Ich rückte ein Stück von ihm ab, denn ich würde keine vernünftige Diskussion mit ihm führen können, wenn er mich berührte und mich damit immer wieder aus dem Konzept brachte.
"Ich werde nicht zulassen, dass du dein Leben wegwirfst und mit mir kommst. Sie würden dich genauso verfolgen wie mich. Das ist keine Option", er klang bestimmt, was mich noch wütender machte. Woher nahm er sich das Recht, zu entscheiden, was das Beste für mich war?
"Für mich ist das sehr wohl eine Option. So wie ich das sehe, können wir nur dann eine Zukunft miteinander haben, wenn wir zusammen sind und wie soll das funktionieren, wenn du mich immer wieder verlässt?"

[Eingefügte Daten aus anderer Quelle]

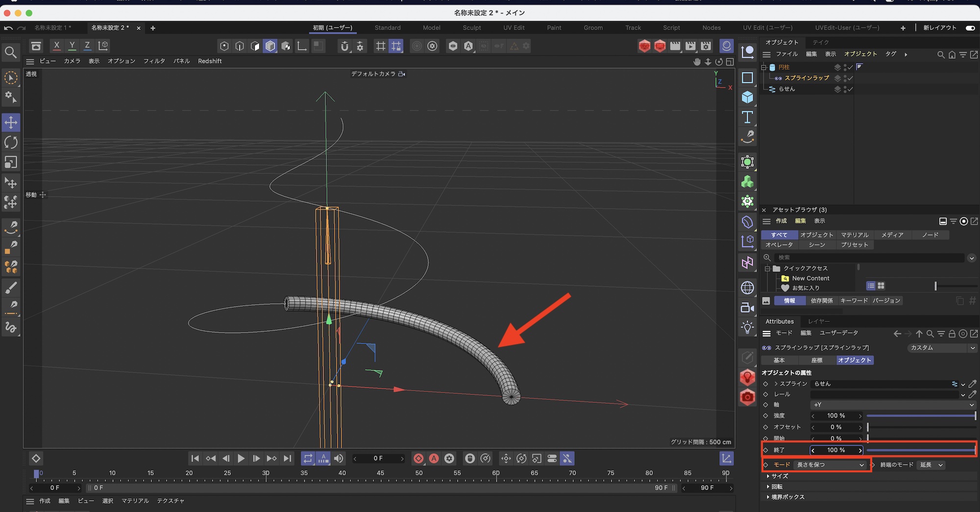The image size is (980, 512).
Task: Toggle the X axis lock
Action: coord(57,46)
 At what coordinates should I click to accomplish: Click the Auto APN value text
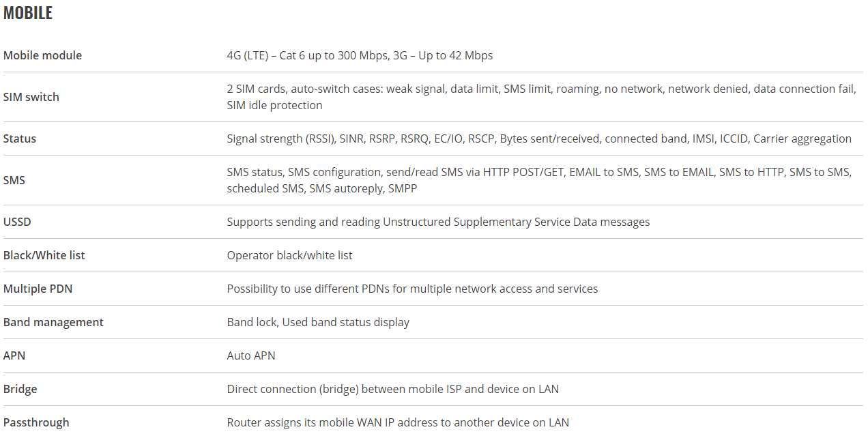251,355
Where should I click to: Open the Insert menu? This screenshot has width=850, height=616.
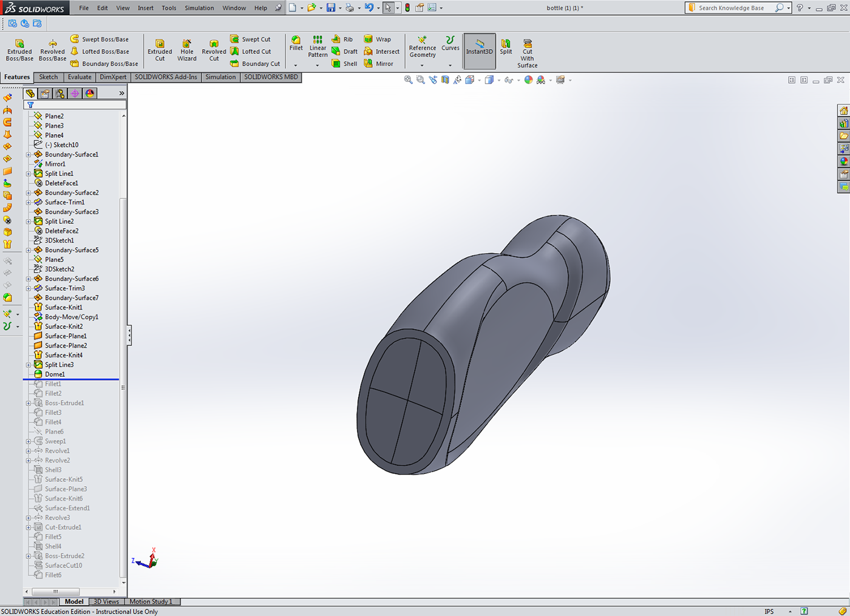(x=146, y=8)
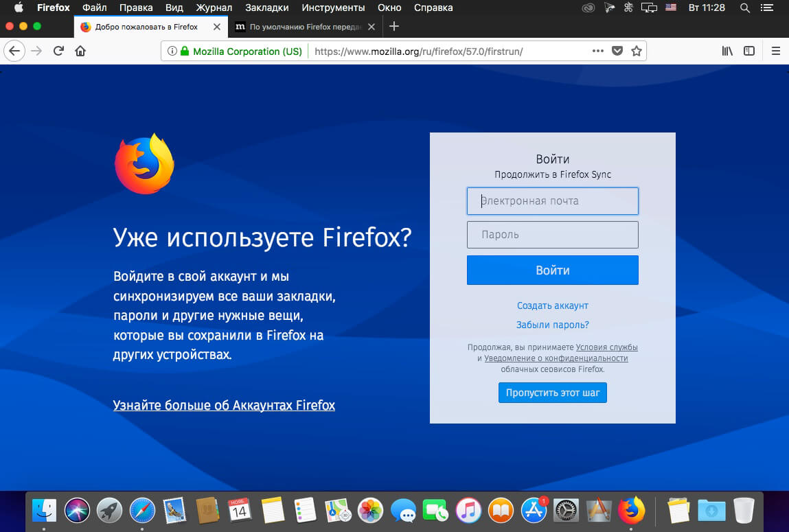789x532 pixels.
Task: Open the hamburger application menu
Action: pos(776,51)
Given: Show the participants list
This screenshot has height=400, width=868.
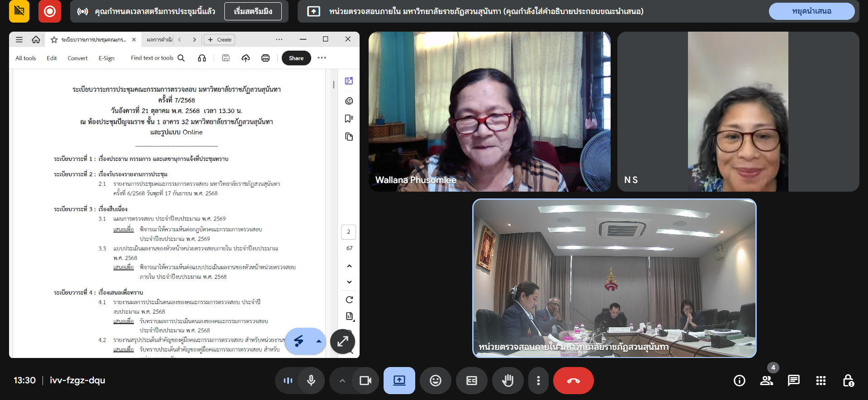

Entgeistert starrte Jake mich an, bevor er aufstand und begann im Zimmer auf und ab zu laufen. Währenddessen fuhr er sich mit den Händen verzweifelt durch die Haare.
"Vielleicht ist es ein Fehler gewesen, zurückzukommen".
Ich saß da, völlig erstarrt und fühlte mich, als hätte er mir mein Herz, welches ich gerade erst zurückbekommen hatte, erneut aus der Brust gerissen. Tränen stiegen mir in die Augen, ohne das ich es hätte verhindern können.
Scheinbar begriff er, was er da gerade gesagt hatte, denn er fuhr fort.
"Ich hätte dich gehen lassen sollen. Du warst gerade dabei, wieder ein normales Leben zu führen. Es war nicht meine Absicht, alles durcheinander zu bringen".
Er wandte mir den Rücken zu und bewegte sich in Richtung Tür. Panisch sprang ich auf.
"Ein normales Leben? Ich will kein normales Leben. Ich will dich, Jake", mittlerweile schluchzte ich und sah ihn flehend an. Wenn er jetzt ging, würde es mich zerreißen.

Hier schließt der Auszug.